From a performance perspective, each EBS volume has a maximum read latency and throughput rate determined by the type of volume you’ve chosen. Hard disk drives (HDD) have a very high throughput rate for sequential writes, but have a higher latency and lower throughput for random reads and writes. Since most systems run several applications that require reading from a variety of locations, it can be faster to run your instance on a solid-state drive (SSD). If your application is primarily limited by I/O operations per second (IOPS), Amazon also provides the ability to purchase provisioned IOPS, which reserves a set capacity. The only way to know if you are hitting one of these performance limits is by monitoring your EBS volumes. Amazon provides a very useful view into these metrics through CloudWatch. You can then use these metrics to optimize your use of EBS volumes.

The other important characteristic to consider is cost. Obviously, if your instances are configured for much more volume than you need, you’ll be wasting money. You can switch to smaller size volumes if you have a good monitoring system that will alert you when you’re nearing a limit.

Additionally, there is a 500% difference in cost per GB between the least expensive HDD volume and the most expensive SSD volume type. Monitor your application’s IOPS and throughput during peak usage or stress test to determine if they are a critical factor in your application performance. If your application is CPU-limited or memory-limited, you might be able to save money by switching to a lower-cost volume type.

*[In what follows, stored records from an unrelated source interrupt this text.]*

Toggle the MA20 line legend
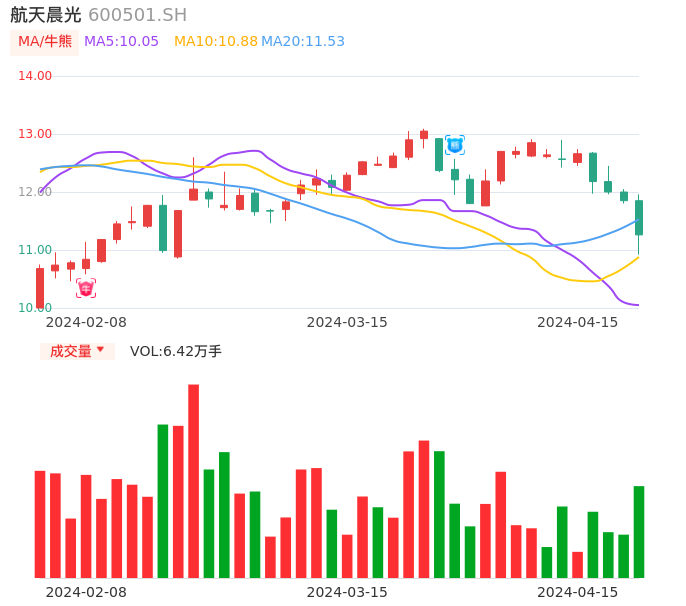Viewport: 686px width, 606px height. point(302,42)
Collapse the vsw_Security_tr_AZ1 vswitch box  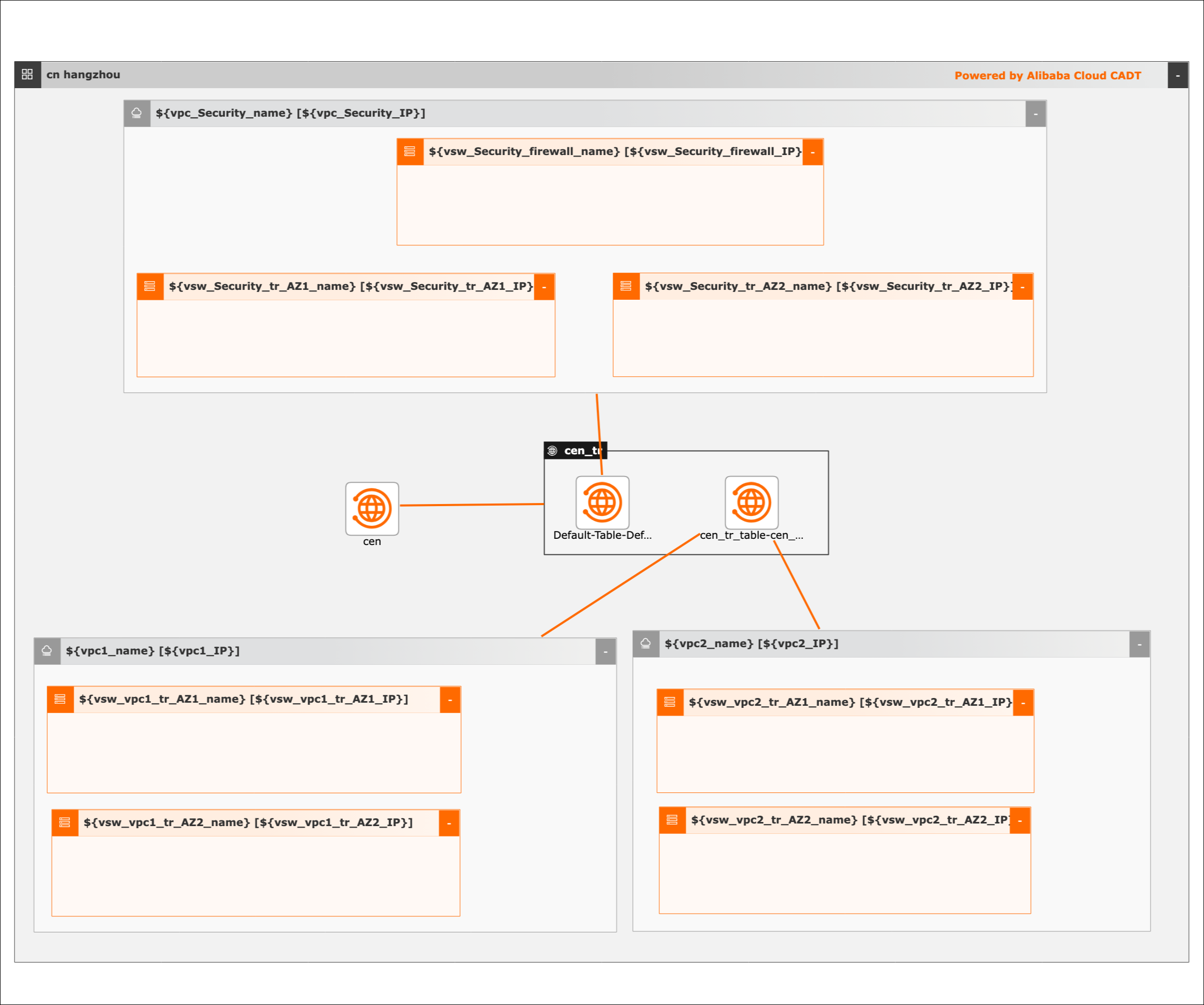(544, 287)
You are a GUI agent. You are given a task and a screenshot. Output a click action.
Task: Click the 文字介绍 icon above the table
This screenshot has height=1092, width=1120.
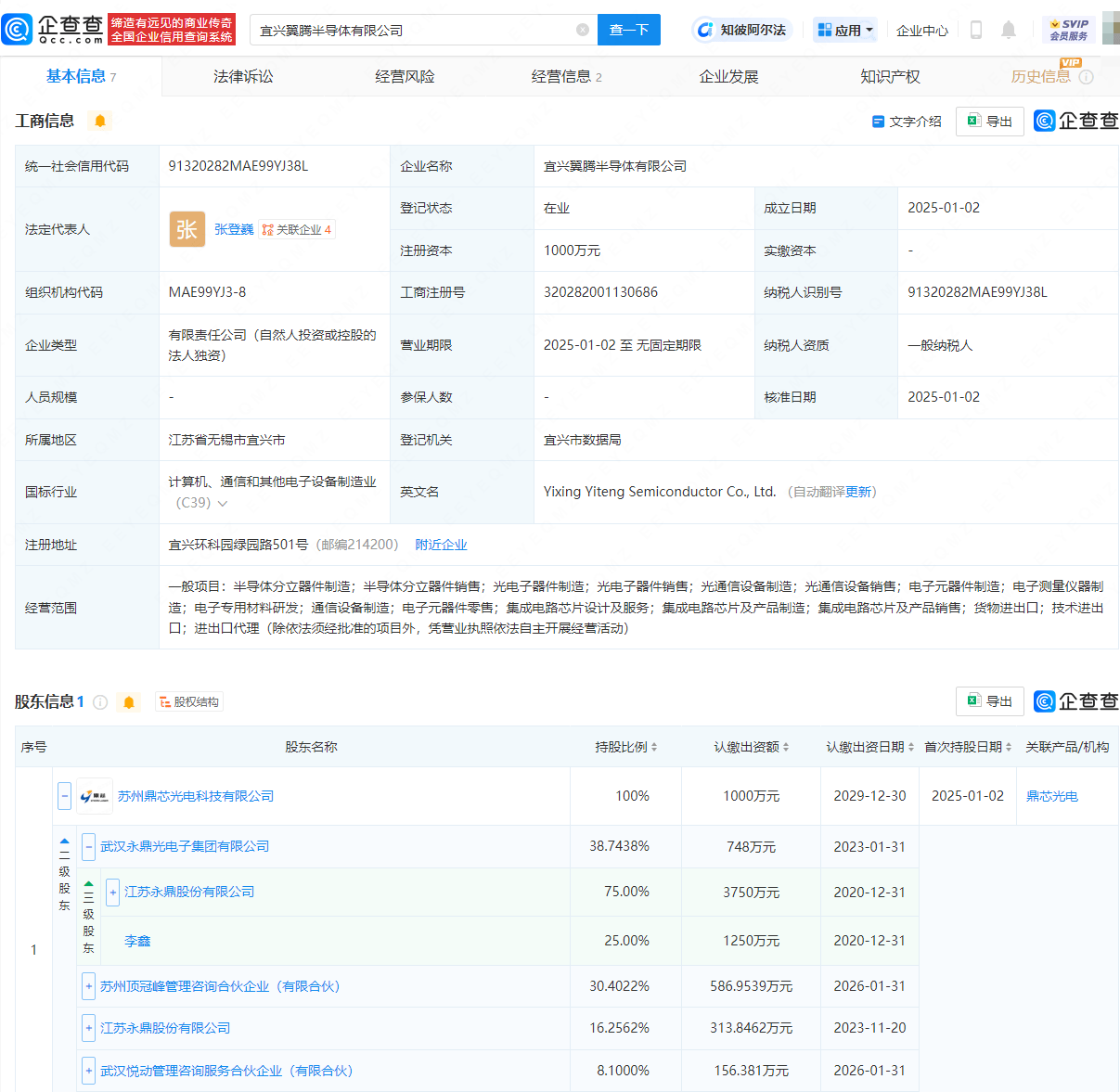pos(878,121)
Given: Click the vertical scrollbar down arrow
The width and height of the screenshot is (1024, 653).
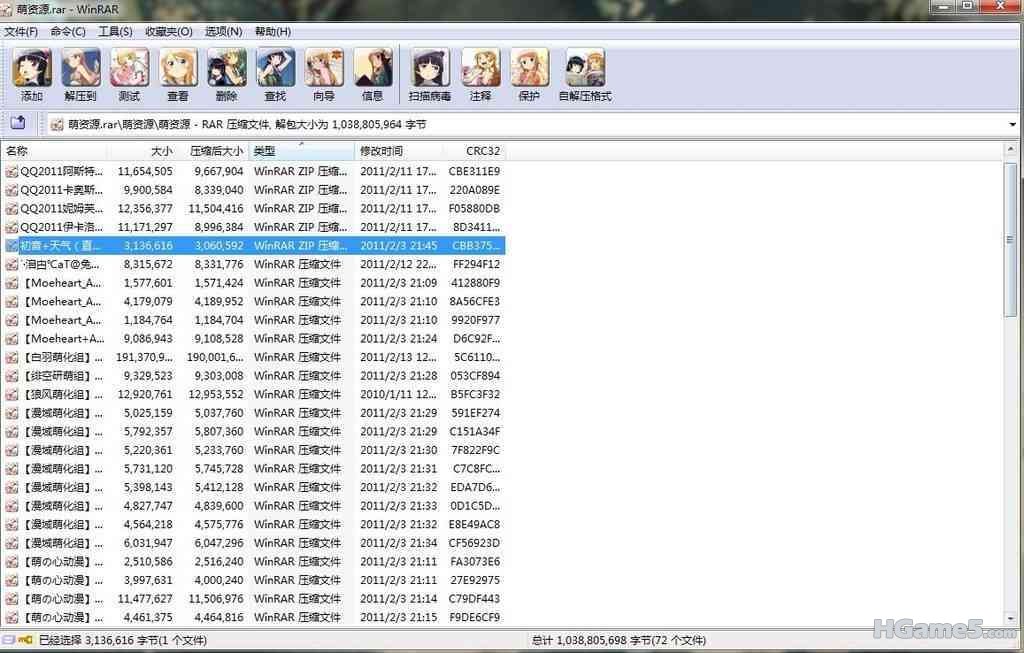Looking at the screenshot, I should point(1012,618).
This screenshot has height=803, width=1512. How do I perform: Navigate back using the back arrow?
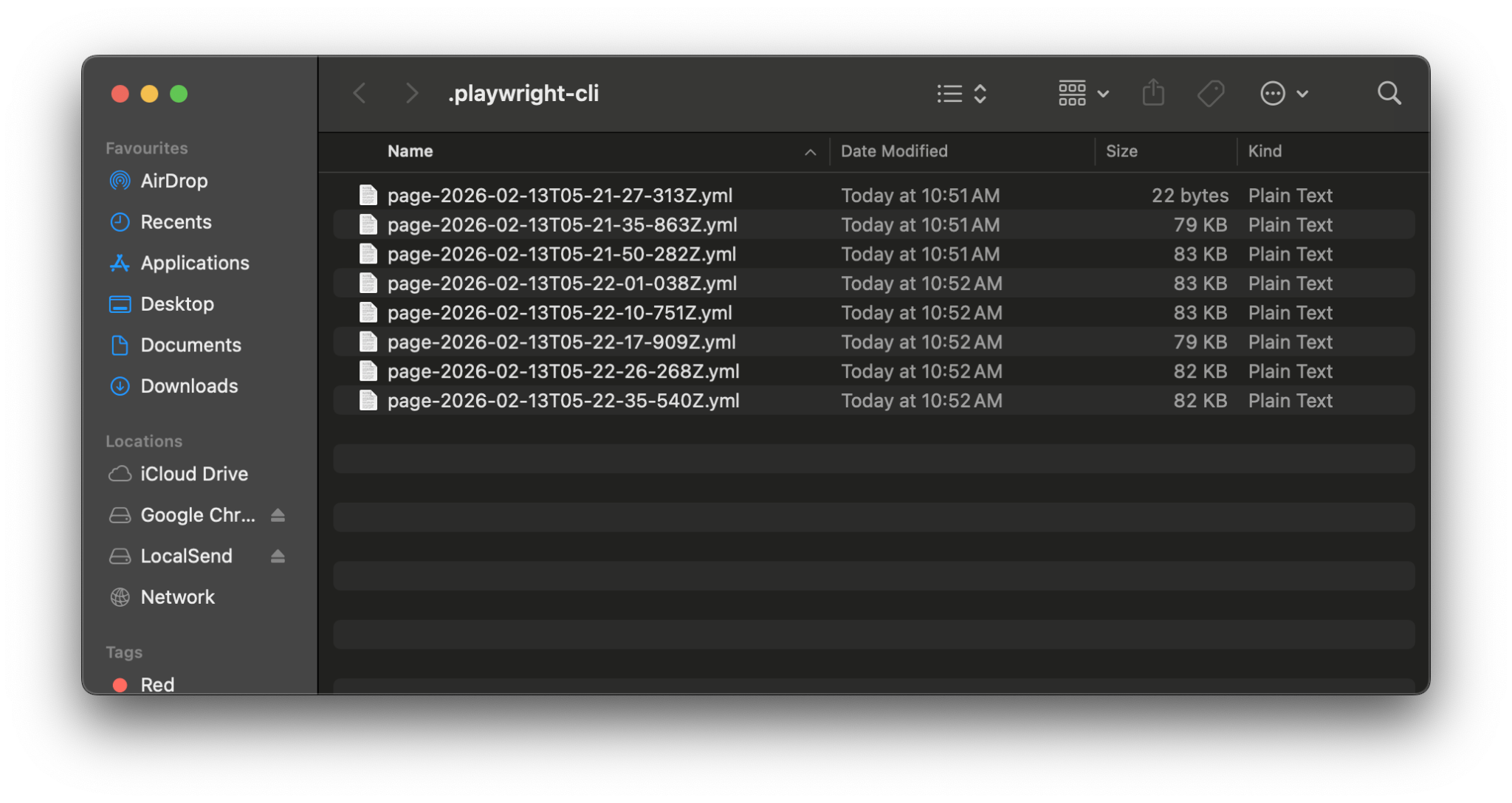tap(360, 93)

The SignalFx Dashboard for Amazon EBS

SignalFx offers a great dashboard straight out of the box so that you can easily get insight into these factors without having to set up your own trend graphs. Take a look at the dashboard below to get an overview of the metrics we make available by default:

Volumes

The first item in the dashboard is the number of volumes you currently have in your account. The number of volumes is correlated with your cost. If you have way more volumes than instances, some of them are likely no longer needed. The AWS console will give you additional information, including whether each volume is currently in use and the type of each volume. If you have volumes that are not in use, you should consider cleaning them up.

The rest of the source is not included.